A Scotland-based company is preparing to commercialize a microfluidics-based separation technology that provides a low-shear flow regime to help preserve cell integrity. The young enterprise, uFraction8, was founded by engineering expert Brian Miller and multi-award-winning scientist Monika Tomecka. Their aim is to target monoclonal antibody, viral vector production, and potentially even cell and gene therapy processing.
According to Tomecka, the harvesting of cells from bioreactor systems is currently underserved by existing filtration, flocculation, and centrifugation technologies. She explains, “Filters clog frequently and require labor-intensive cleaning and maintenance. Flocculants are expensive, often inedible/toxic, and complicate downstream extraction processes, which limits their utility. Centrifuges are highly effective, but are incredibly energy-intensive. In addition to these direct cost considerations, product recovery is also affected by these technologies, which can, on average, destroy 5–15 percent of the total yield.”

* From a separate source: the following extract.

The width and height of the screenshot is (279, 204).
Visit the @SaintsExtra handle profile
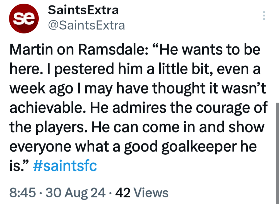point(86,25)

The uFraction8 technology has low-shear forces acting on the cells while being processed, and the company has independently validated results from the National Physical Laboratory that show no detectable changes to the viability or reproduction capabilities of CHO and HEK cells that pass through the instrument. “This should translate into a scalable stem cell separation system that won’t induce unwanted differentiation during processing,” says Tomecka.

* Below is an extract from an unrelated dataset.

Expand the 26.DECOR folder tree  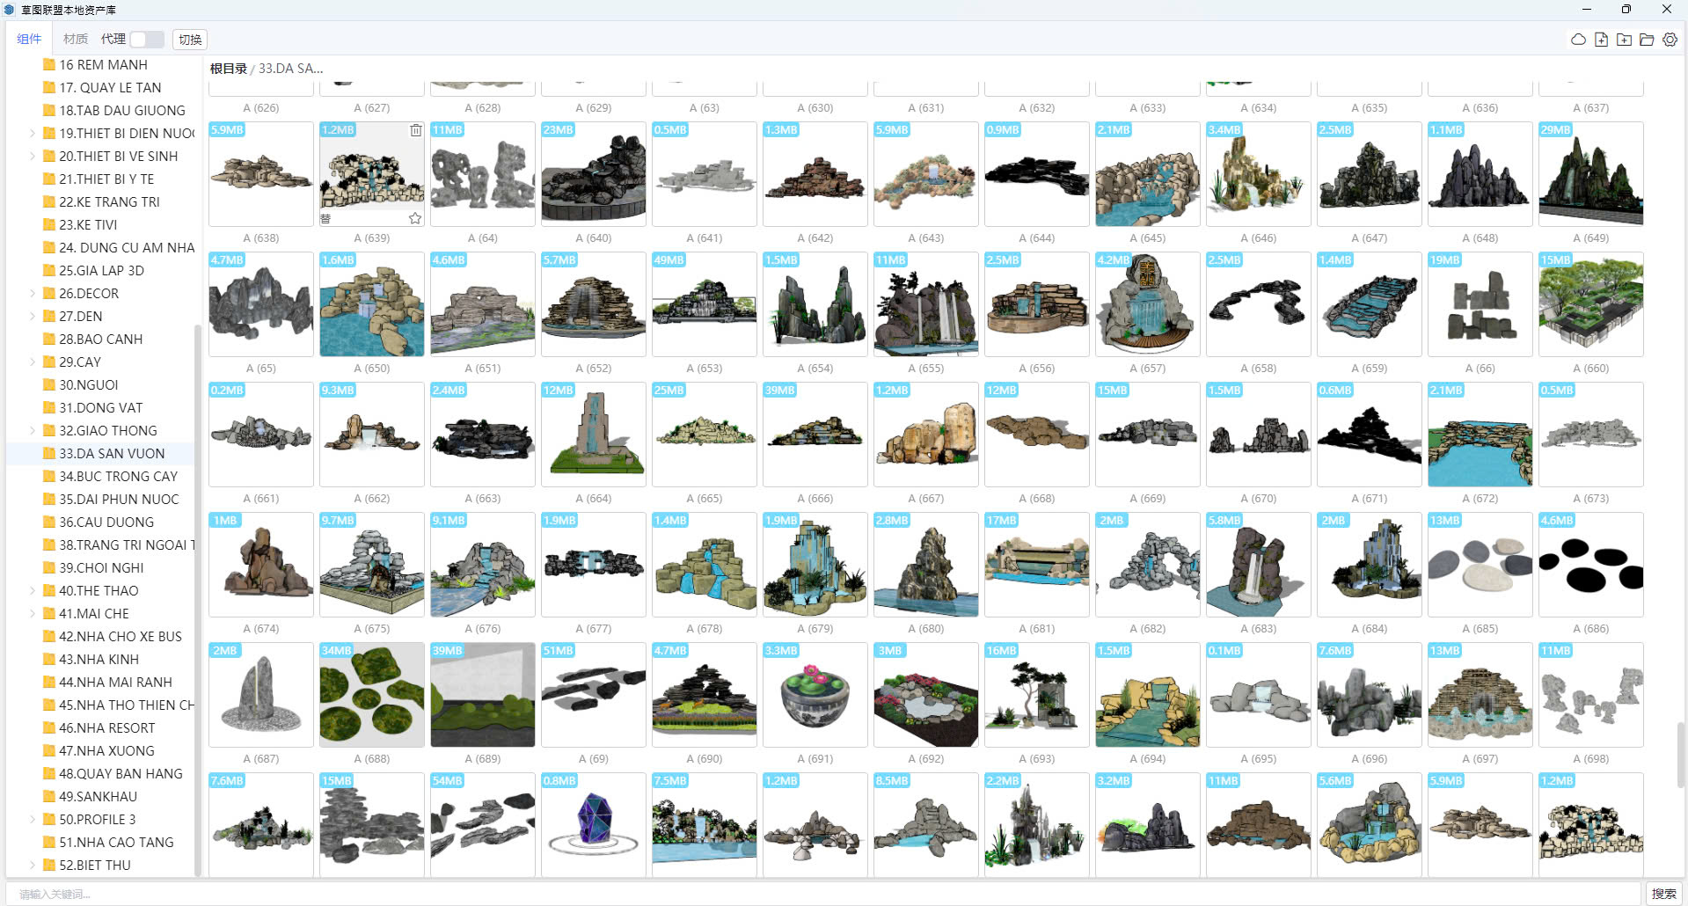coord(33,294)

One common challenge with microfluidics, however, is scale-up. By multiplexing microchannels into device arrays (1), Tomecka says that uFraction8’s scale-up should be straightforward, since the technology can distribute flow equally to ensure that each device in the array functions the same way (2). “This capability allows scientists to expand their drug development processes from the lab to full-scale production without any changes in technology, unlike most other options currently on the market,” she explains. “This could also lead to faster translation from the discovery phase to drug manufacturing.”
Tomecka adds that the technology can overcome certain problems inherent in existing mAb and protein production, such as the gradual decline in permeability of porous-based separation systems over time, which leads to yield losses. “This problem derives primarily from the adherence of proteins to the inner surfaces of pores and gets steadily worse over the duration of operation. This is especially relevant in continuous perfusion-based production systems,” she notes.

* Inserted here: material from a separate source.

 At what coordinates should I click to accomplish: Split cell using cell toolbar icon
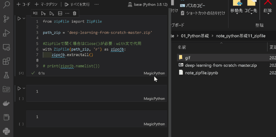[x=60, y=13]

Because the uFraction8 technology works with open microfluidics channels and hydrodynamic flow effects, protein adherence is unlikely to greatly affect the performance of their systems. According to Dr Tomecka, the smallest aperture of uFraction8’s systems is typically hundreds of times larger than a pore. “Early studies suggest that even over extended operation, our systems maintain 100 percent permeability to target proteins,” she says. “This could boost yields by up to 8 percent from identical titers of culture.”
The improved efficiency of the technology could also offer knock-on benefits in sustainability. In fact, Tomecka and Miller had this in mind from the start. “The reduction in energy requirements and options for sustainable land and energy use that our technology offers falls in line with several UN sustainable development goals,” says Tomecka. “But efficiency savings also cash out economically. In the past, several bio-manufacturing companies have gone bankrupt due to the problems with unfavorable techno-economics of their production. In part, this was caused by the cost of downstream processing. uFraction8’s technology will tip that balance, making bio-manufacture profitable and opening new possibilities in the space.”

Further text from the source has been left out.